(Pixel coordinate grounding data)
***
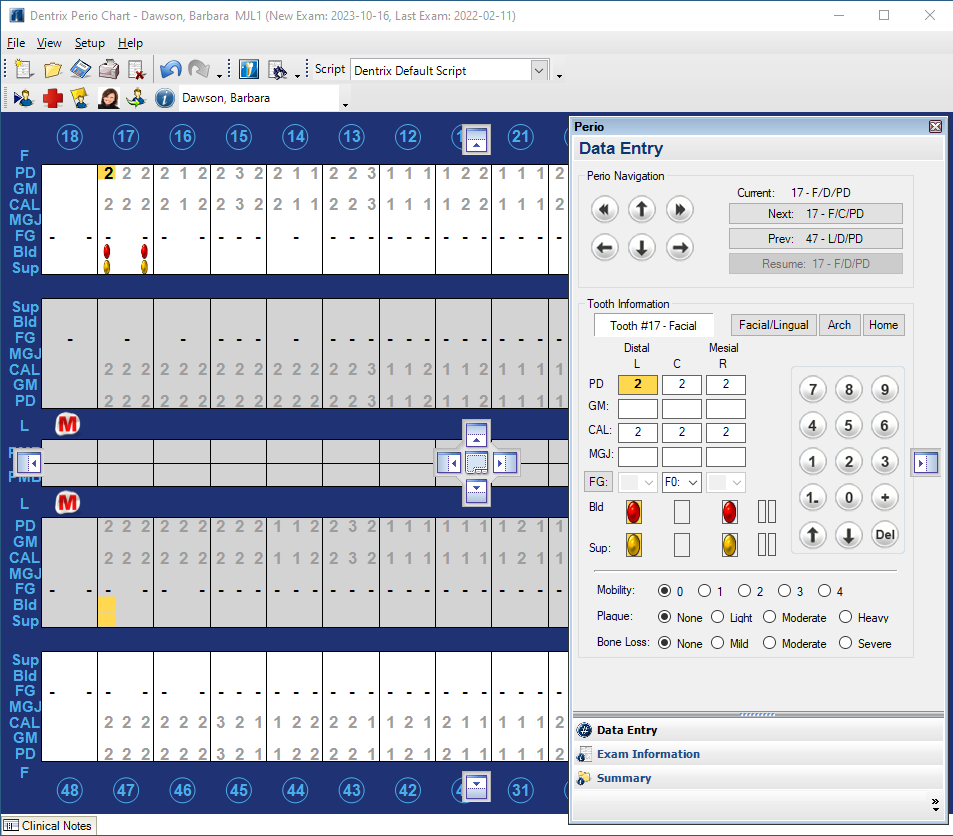Click the Facial/Lingual button
Image resolution: width=953 pixels, height=836 pixels.
point(773,325)
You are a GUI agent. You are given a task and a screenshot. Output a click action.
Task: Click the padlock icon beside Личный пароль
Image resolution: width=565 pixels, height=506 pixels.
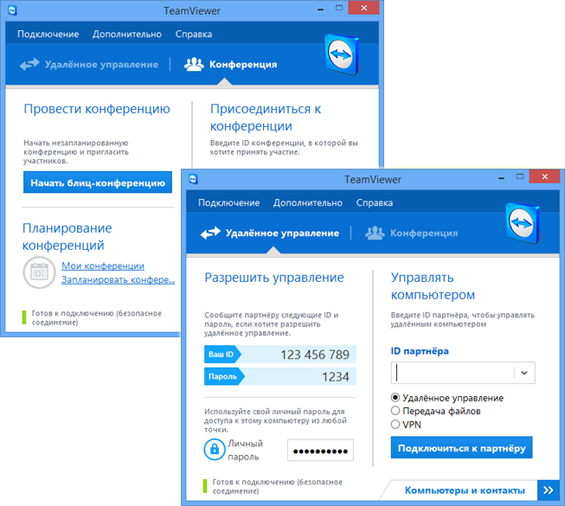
***
Above are the records. Copy exactly, and only, the lines from the line containing "You are a GUI" through the last one, omitting any pictures.

# ANSWER BOX:
You are a GUI agent. You are given a task and a screenshot. Output a click action.
Task: Click the padlock icon beside Личный пароль
Image resolution: width=565 pixels, height=506 pixels.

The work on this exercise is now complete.